# Problem to work on
Could you reproduce, word for word, the entries from the line containing "at (195, 656)." through the line containing "fstrim-label: FsTrim is", inclusive, and nothing else?

# Records supplied
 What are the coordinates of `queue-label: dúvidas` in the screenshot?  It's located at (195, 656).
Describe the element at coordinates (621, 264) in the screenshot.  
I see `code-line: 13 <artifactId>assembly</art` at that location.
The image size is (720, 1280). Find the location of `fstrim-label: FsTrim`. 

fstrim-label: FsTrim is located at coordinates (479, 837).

==

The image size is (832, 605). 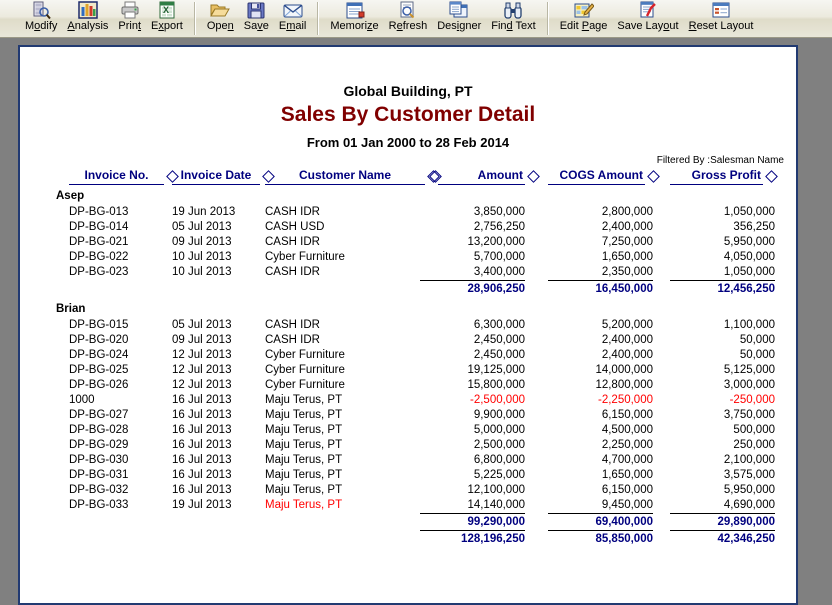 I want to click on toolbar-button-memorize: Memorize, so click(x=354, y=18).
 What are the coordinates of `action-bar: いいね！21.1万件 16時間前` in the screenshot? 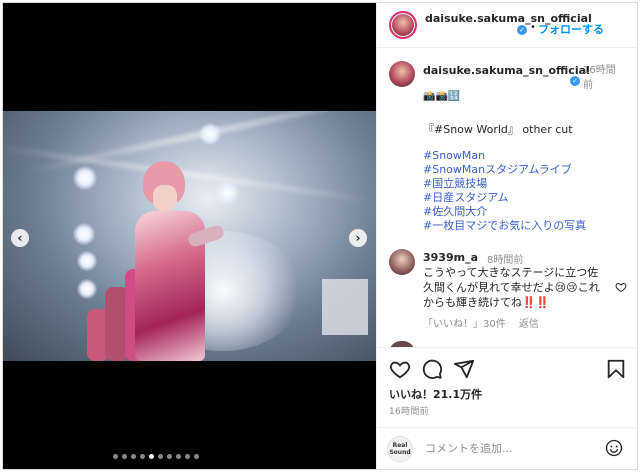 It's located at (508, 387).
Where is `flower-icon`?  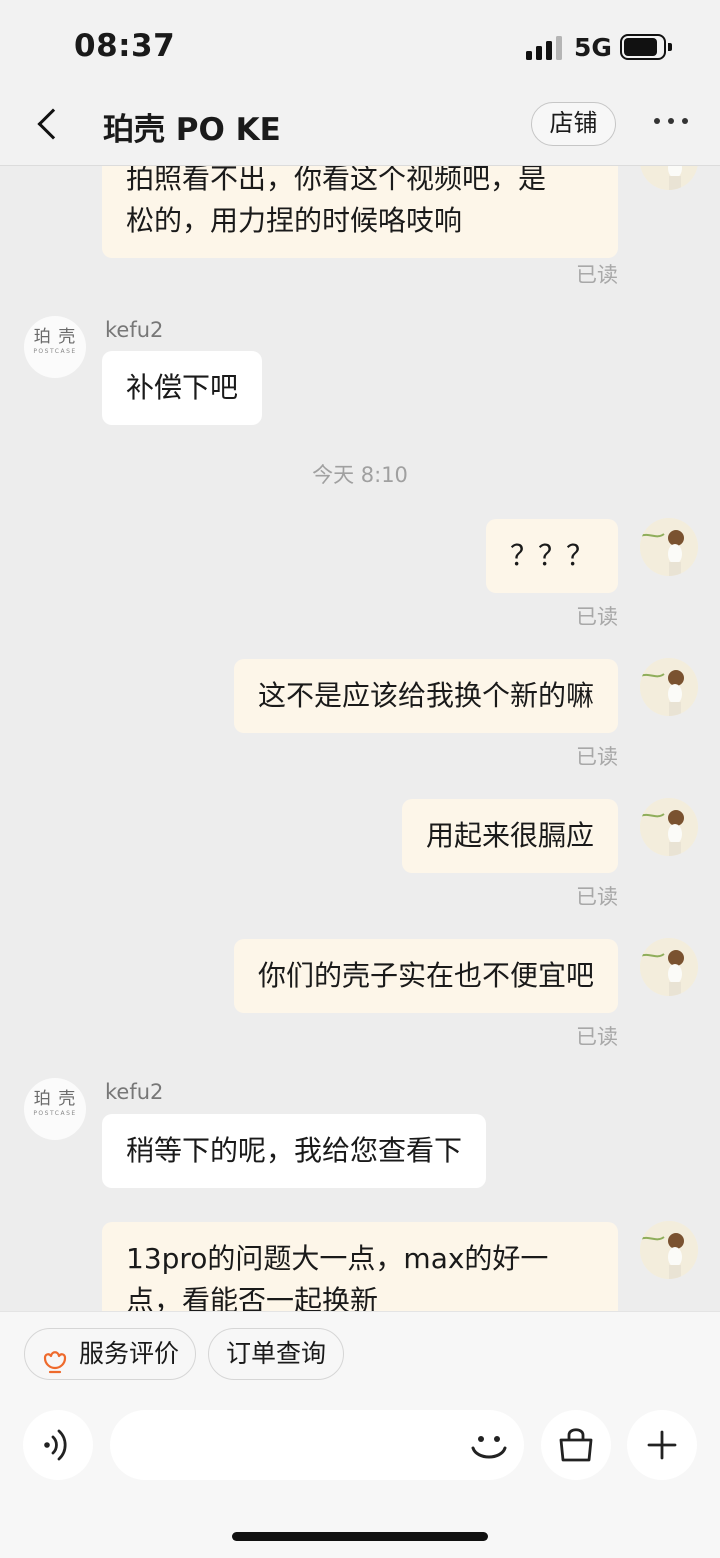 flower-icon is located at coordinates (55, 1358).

--

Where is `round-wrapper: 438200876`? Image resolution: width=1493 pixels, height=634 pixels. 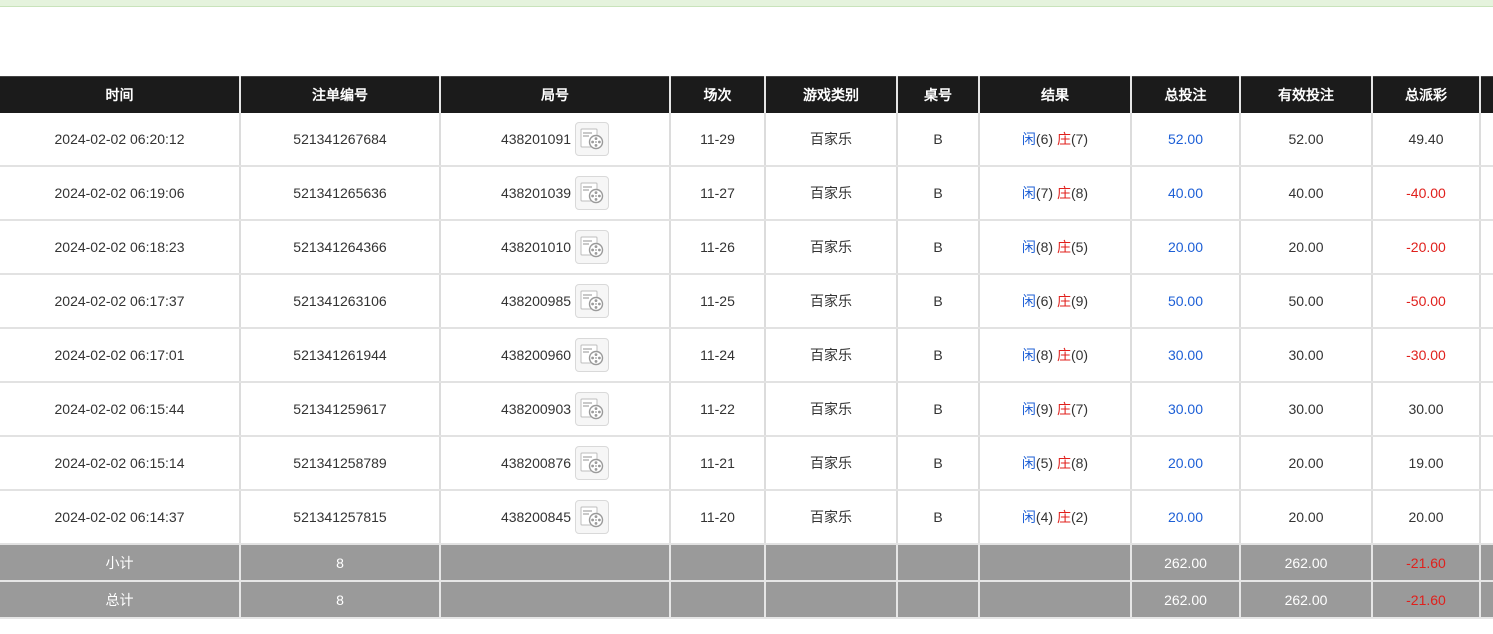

# Written solution
 What are the coordinates of `queue-label: dúvidas` in the screenshot?  It's located at (195, 656).
Describe the element at coordinates (621, 264) in the screenshot.  
I see `code-line: 13 <artifactId>assembly</art` at that location.
The image size is (720, 1280). Find the location of `fstrim-label: FsTrim`. 

fstrim-label: FsTrim is located at coordinates (479, 837).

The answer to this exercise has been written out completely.